Functionality allowing to tune a crfsuite model using caret

Description

The object crf_caretmethod contains functionality to tune a crf model using caret. Each list elment of crf_caretmethod is a list of functions which can be passed on to the method argument of caret::train to tune the hyperparameters of the crfsuite model.

Usage

crf_caretmethod
crf_caretmethod

Format

see details

Details

If you want to tune the hyperparameters of a crfsuite model (see crf_options and the options argument of crf), you can use the caret package.
In order to facilitate this tuning, an object called crf_caretmethod has been made available. The object crf_caretmethod is a list with 6 elements, where each of these 6 elements can be used in tuning the CRF hyperparemeters by passing it on to the method argument of the train function of the caret package.
The list has elements 'default', 'lbfgs', 'l2sgd', 'averaged_perceptron', 'passive_aggressive' and 'arow'. Each list element corresponds to arguments that you need to tune for each method as used in crf.
For crf_caretmethod

lbfgs: Tuning across all hyperparameters for method lbfgs: L-BFGS with L1/L2 regularization
l2sgd: Tuning across all hyperparameters for method l2sgd: SGD with L2-regularization
averaged_perceptron: Tuning across all hyperparameters for method averaged-perceptron: Averaged Perceptron
passive_aggressive: Tuning across all hyperparameters for method passive-aggressive: Passive Aggressive
arow: Tuning across all hyperparameters for method arow: Adaptive Regularization of Weights (AROW)
default: Tune over the hyperparameters feature.minfreq, feature.possible_states, feature.possible_transitions, max_iterations. While tuning these, it uses the default hyperparameters for each method. This tuning allows you to compare the 5 methods.
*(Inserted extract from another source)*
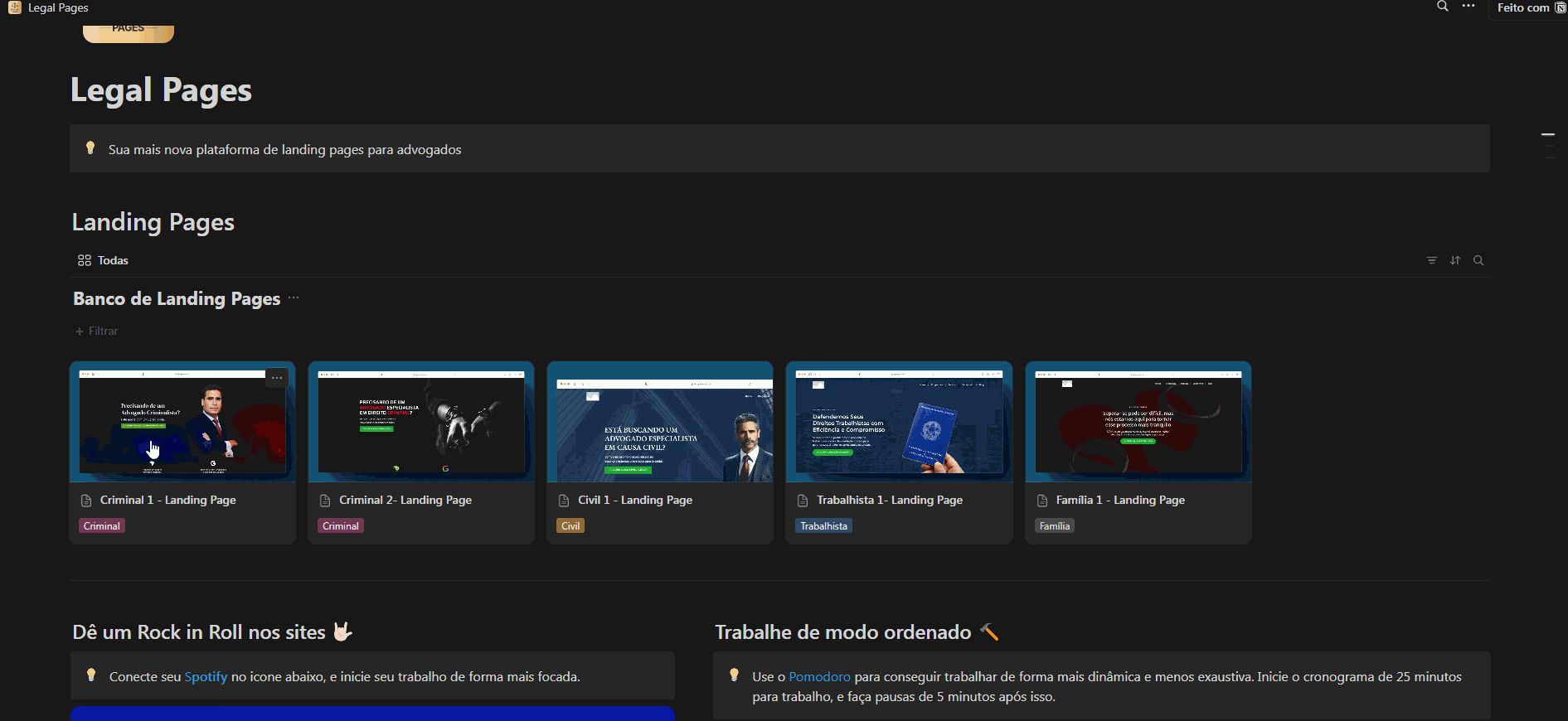Click the Legal Pages icon in title bar
The height and width of the screenshot is (721, 1568).
14,7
For details on the hyperparameter definitions: see crf_options

Enrich a data.frame by adding frequently used CRF attributes

Description

The CRF attributes which are implemented in this function are merely the neighbouring information of a certain field. For example the previous word, the next word, the combination of the previous 2 words. This function cbinds these neighbouring attributes as columns to the provided data.frame.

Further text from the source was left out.